A new voting system is finally enacted throughout the state of California and Valley College opens its doors to constituents with new equipment.
By Solomon Smith, Political News Editor
Lines to vote wrapped around the Campus Center Building and out the back door as the new voting machines and a last opportunity to participate in the California Democratic primary wound down.
“The voting was easy,” said Josefina, a Valley College student. “The waiting was a hassle, it took 40 to 45 in line.”
March 3 is Super Tuesday, the day when almost 20 percent of the Democratic electoral votes are up for grabs. California has the largest number of them at 495. The new voting booths and voting centers on Valley’s Campus are part of the 2016 Voter’s Choice Act which includes all of the Los Angeles Community College Campuses as voting centers, according to a memo circulated by the LACCD. Youth suffragists were expected in higher volumes at the polls according to Herbert Johnson, the lead at the Valley College Voting Center located in the CC building.

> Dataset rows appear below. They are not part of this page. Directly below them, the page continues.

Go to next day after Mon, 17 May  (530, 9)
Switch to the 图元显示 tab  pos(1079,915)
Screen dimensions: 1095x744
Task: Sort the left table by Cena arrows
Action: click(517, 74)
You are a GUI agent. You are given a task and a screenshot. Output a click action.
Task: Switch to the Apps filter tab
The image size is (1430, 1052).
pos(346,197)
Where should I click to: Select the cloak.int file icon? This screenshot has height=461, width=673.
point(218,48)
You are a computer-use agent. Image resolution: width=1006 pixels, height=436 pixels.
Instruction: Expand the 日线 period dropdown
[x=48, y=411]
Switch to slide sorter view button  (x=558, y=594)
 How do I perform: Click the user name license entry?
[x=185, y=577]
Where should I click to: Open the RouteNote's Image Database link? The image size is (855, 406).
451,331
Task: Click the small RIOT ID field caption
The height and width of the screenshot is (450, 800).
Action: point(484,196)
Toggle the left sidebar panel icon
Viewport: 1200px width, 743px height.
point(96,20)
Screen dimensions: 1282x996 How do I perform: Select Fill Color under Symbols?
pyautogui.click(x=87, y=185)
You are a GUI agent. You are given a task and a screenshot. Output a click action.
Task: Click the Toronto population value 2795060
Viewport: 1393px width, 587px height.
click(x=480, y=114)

Voters were, for the most part, satisfied with the new system.
The new machines are now in use for their first real vote and, after two practice runs and classes for poll workers, the real world met the machines with a modicum of success from generally happy voters, according to Johnson. With half of the expected staff of 13 (he only has six workers), the voting has not had any major problems, according to Johnson.
The overhauled voting process, culminated into voting centers, has had some minor kinks to work out, however. According to Johnson, there was some “complaint from older voters” who were more familiar with the old paper system. A few voters were also confused about the different steps in the process, which were not clear for some balloters. Johnson assures voters that this does not invalidate their vote, however, as long as they have completed the digital step.
“It prints a copy of what you voted and the screen lets you see it to verify, … so when the system tells you to put the ballot back in, the people will put the ballot back in and the screen will come up and say that the ballot is ready to cast, they walk away,” said Johnson. “[T]he machine will turn itself off, because it has a ballot it doesn’t know what to do with. The ballot doesn’t get deleted or erased; it’s still counted.”
Aside from a little apprehension about the new voting process, the other main issue for many voters was the Democratic primary. With Sanders expected to win the state of California, it was not surprising that some cast their vote for him at Valley. Sanders has had greater success with younger voters and much of the Hispanic population, with 46.8 of the total vote and 24 delegates, according to the Associated Press.
Support among voters varied. Some citizens were firmly in the Sanders camp, like Whitt-Ordone, a Valley student and psychology major, who had “no question” about voting for Sanders, someone he supported since 2015 to a necessity. Others were not as enthusiastic.
“I voted for Sanders mostly because I thought it was the lesser of the two evils,” said Clifford Mar, a Valley staff member. “I didn’t have that much of an issue with it, I did have an issue with his constant texting.”